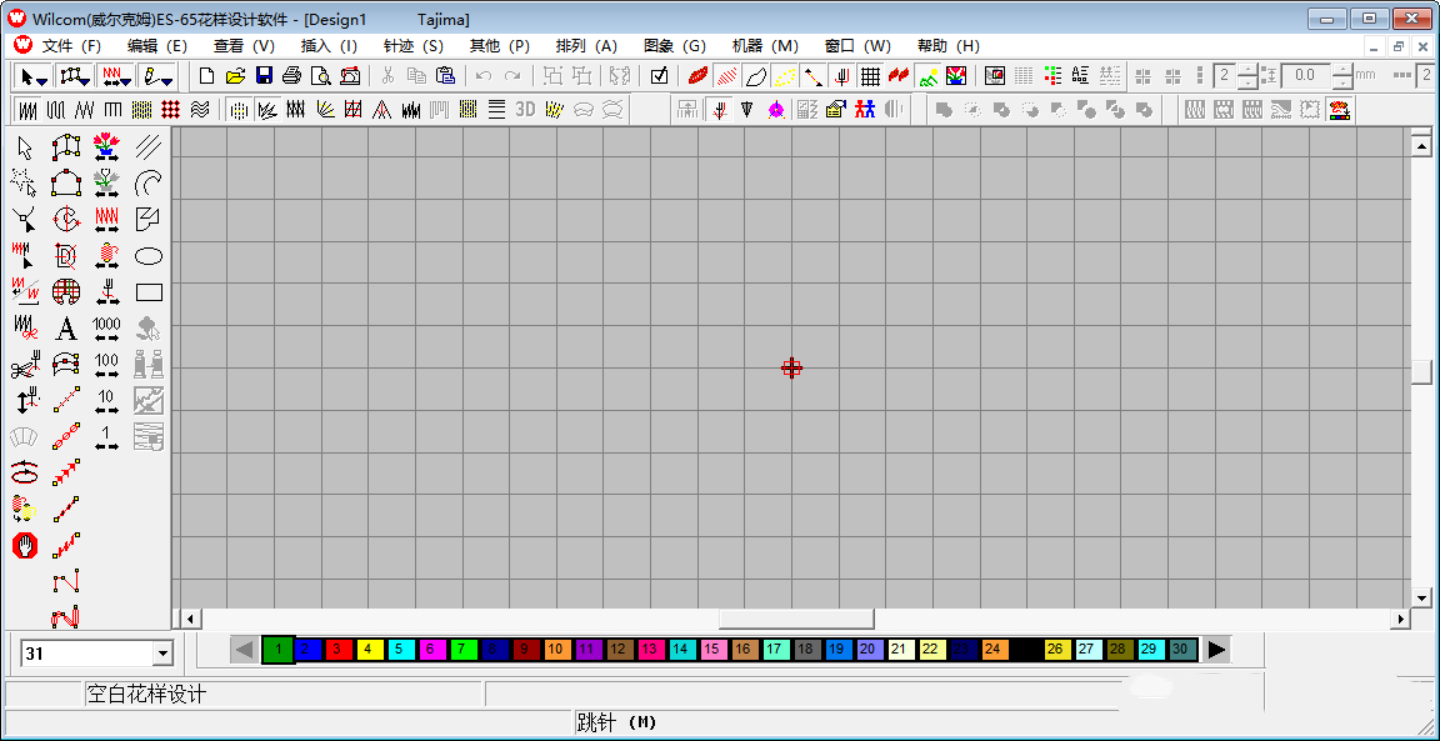The image size is (1440, 741).
Task: Toggle the grid display button
Action: click(870, 76)
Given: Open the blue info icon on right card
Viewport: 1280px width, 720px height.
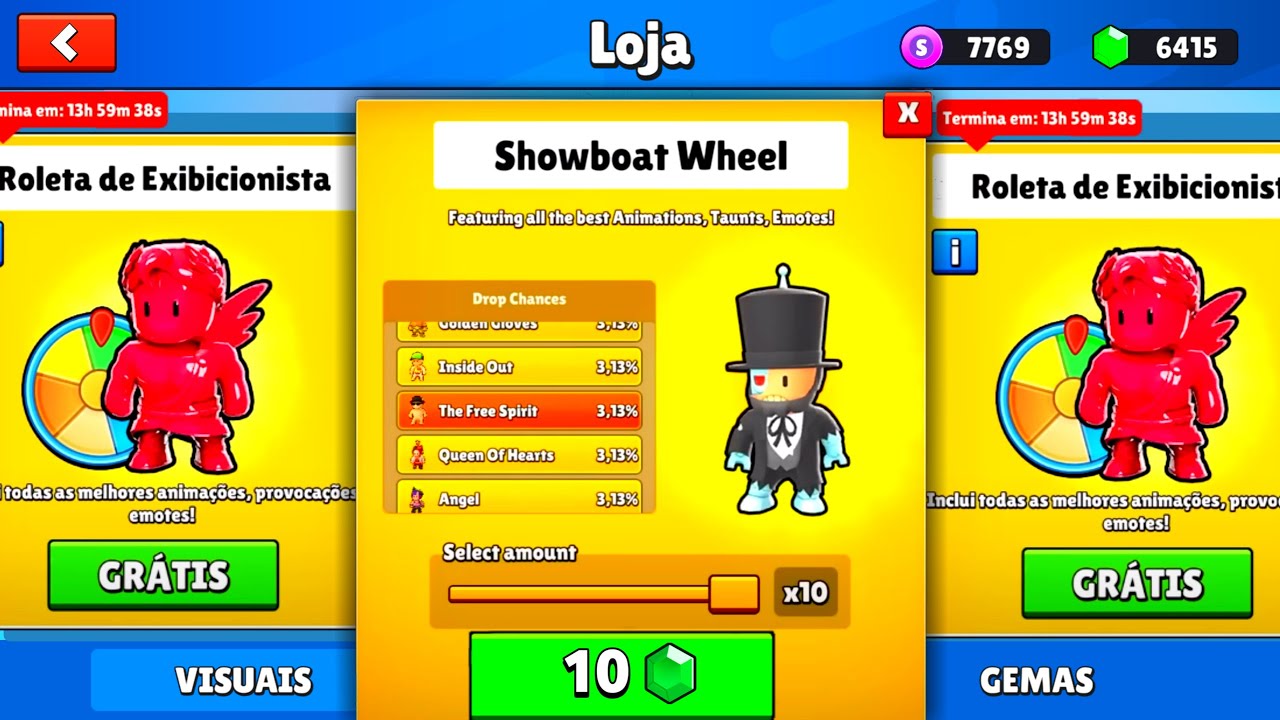Looking at the screenshot, I should pos(954,252).
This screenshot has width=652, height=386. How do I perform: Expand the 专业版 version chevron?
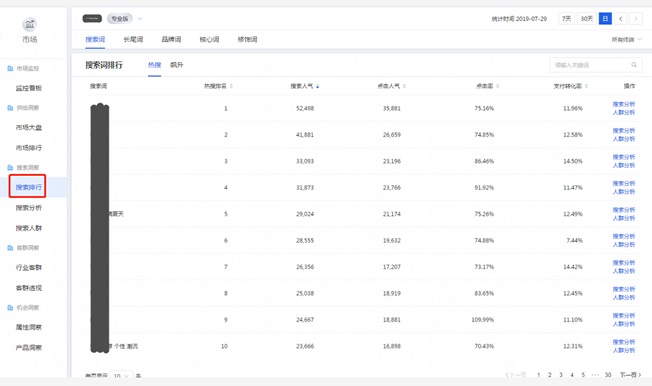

YOUR GOAL:
Write down exactly the lines running from the line with "Viewport: 1280px width, 720px height." through the end of the material, both ends included, and none of the pictures.

EXPECTED ANSWER:
Viewport: 1280px width, 720px height.
Looking at the screenshot, I should pos(954,252).
This screenshot has width=652, height=386. How do I perform: Expand the 专业版 version chevron?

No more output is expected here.